• SET EXERCISE A
Copy out the stretch of the listing from the line containing "At what coordinates should I click to accomplish: Click the stop" through the line containing "pos(500,59)", reproducing those lines exactly and including both end lines.

***** SELECTED EXCERPT *****

# What else can we do?



## doublebassmusician (Jul 15, 2008)

Besides writing our congressmen, what else can we do? Protest Rallies? Marches? Assassinate someone? Who? 
I was just reading on another forum stories of what smokers from California have to put up with, and I'm pissed and paranoid.


----------



## Professor Mike (Jun 25, 2008)

doublebassmusician said:


> Besides writing our congressmen, what else can we do? Protest Rallies? Marches? Assassinate someone? Who?
> I was just reading on another forum stories of what smokers from California have to put up with, and I'm pissed and paranoid.


"VOTE" it your most powerful weapon.

Prof. Mike


----------



## strider72 (Jan 25, 2009)

Grass root activism is a strong weapon against the liberal morons. If you got all the ciggie smokers to vote as much as some bitch... imagine what you would have.


----------



## Frinkiac7 (Dec 12, 2008)

strider72 said:


> Grass root activism is a strong weapon against the liberal morons. If you got all the ciggie smokers to vote as much as some bitch... imagine what you would have.


Completely unscientific estimation here, but I can bet you that a majority of cigarette smokers voted for Obama.

Cigarette smokers--disproportionately poorer--Democratic voters. Who also happen to get hit the hardest by Uncle Barry's lifestyle taxes. Bet you a carton of Marlboro Reds that they vote for him again!


----------

***** DATA FOR THIS EXERCISE *****

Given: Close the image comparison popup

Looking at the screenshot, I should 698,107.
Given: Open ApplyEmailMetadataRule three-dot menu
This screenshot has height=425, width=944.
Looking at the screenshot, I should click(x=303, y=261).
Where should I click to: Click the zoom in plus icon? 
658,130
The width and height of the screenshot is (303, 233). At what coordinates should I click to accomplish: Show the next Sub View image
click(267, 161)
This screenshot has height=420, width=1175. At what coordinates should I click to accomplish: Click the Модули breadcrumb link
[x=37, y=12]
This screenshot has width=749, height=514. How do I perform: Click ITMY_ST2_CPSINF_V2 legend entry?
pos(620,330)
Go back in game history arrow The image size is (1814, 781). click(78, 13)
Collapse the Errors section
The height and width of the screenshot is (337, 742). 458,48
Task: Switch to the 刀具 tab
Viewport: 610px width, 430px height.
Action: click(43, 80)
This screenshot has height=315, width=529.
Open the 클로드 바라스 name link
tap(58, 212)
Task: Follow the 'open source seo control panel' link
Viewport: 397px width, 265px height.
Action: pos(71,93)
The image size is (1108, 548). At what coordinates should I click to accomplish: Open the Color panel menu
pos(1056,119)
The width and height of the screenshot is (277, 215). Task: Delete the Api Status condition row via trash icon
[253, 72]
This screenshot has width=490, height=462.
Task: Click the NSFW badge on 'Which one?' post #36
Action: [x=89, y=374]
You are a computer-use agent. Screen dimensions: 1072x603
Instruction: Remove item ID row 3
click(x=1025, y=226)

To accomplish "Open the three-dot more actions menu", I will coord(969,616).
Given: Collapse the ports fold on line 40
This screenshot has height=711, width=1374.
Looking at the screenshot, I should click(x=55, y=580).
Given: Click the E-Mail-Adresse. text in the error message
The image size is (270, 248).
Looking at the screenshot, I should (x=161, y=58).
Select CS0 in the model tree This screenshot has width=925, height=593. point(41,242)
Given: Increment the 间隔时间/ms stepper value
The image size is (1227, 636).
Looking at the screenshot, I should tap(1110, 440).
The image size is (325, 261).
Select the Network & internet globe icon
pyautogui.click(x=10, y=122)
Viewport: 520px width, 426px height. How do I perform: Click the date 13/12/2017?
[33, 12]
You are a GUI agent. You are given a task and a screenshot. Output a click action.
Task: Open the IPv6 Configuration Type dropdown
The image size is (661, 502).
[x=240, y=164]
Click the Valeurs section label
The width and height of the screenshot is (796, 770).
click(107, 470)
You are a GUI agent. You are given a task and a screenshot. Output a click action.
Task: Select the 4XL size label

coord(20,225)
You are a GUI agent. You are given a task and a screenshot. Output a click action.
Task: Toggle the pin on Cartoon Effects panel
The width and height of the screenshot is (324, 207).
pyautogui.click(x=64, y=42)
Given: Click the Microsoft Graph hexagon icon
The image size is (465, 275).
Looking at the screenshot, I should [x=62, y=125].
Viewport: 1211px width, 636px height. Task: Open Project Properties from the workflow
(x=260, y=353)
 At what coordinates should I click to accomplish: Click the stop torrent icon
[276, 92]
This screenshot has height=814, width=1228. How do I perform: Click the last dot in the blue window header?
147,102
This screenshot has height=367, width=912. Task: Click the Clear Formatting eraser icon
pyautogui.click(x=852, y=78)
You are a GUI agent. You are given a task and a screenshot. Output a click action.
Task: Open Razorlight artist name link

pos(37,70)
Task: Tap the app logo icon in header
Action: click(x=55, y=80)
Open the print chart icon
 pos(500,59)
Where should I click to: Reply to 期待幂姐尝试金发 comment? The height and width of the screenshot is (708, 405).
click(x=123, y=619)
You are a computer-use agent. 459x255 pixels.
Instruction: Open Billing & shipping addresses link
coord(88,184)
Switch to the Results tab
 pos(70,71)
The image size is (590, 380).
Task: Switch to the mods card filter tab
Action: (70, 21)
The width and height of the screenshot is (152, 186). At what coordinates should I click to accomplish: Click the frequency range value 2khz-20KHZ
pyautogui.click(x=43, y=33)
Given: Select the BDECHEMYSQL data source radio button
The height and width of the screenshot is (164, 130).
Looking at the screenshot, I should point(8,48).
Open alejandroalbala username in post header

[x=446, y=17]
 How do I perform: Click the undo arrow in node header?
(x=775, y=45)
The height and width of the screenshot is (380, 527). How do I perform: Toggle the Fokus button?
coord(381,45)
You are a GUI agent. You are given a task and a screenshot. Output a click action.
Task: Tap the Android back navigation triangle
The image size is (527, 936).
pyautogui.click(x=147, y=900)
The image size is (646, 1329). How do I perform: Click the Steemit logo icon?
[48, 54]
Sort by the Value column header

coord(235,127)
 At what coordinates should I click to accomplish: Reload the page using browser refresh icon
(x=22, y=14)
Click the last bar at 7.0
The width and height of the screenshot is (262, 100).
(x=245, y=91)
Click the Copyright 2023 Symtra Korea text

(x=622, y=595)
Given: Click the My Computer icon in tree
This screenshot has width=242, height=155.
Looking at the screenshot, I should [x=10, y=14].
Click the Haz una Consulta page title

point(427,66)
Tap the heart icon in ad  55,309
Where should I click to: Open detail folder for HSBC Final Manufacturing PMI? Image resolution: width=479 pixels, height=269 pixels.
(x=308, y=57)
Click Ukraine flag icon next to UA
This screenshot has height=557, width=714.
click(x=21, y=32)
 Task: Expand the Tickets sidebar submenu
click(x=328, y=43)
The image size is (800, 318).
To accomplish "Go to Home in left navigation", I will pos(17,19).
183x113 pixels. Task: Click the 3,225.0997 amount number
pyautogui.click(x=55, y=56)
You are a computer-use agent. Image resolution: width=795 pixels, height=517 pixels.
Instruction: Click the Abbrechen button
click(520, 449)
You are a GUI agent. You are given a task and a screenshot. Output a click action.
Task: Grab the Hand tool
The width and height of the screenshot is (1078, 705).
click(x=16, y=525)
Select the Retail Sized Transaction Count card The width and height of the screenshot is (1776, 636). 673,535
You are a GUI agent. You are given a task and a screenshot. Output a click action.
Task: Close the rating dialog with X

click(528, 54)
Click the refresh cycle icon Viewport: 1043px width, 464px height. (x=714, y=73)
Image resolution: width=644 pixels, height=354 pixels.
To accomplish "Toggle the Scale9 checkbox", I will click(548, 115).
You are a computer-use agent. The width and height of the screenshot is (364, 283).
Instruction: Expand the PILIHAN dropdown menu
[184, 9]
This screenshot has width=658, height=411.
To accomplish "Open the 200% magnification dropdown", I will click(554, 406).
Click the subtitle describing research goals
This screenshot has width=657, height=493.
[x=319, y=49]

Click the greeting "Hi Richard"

*****

• SET EXERCISE B
Translate this sentence from the forum thread about smokers into Spanish: "Completely unscientific estimation here, but I can bet you that a majority of cigarette smokers voted for Obama."

• EXERCISE RESULT A
 At what coordinates should I click to accomplish: Click the stop torrent icon
[276, 92]
This screenshot has height=814, width=1228. How do I perform: Click the last dot in the blue window header?
147,102
This screenshot has height=367, width=912. Task: Click the Clear Formatting eraser icon
pyautogui.click(x=852, y=78)
You are a GUI agent. You are given a task and a screenshot. Output a click action.
Task: Open Razorlight artist name link

pos(37,70)
Task: Tap the app logo icon in header
Action: click(x=55, y=80)
Open the print chart icon
 pos(500,59)

• EXERCISE RESULT B
Es una estimación completamente no científica, pero te apuesto a que la mayoría de los fumadores de cigarrillos votaron por Obama.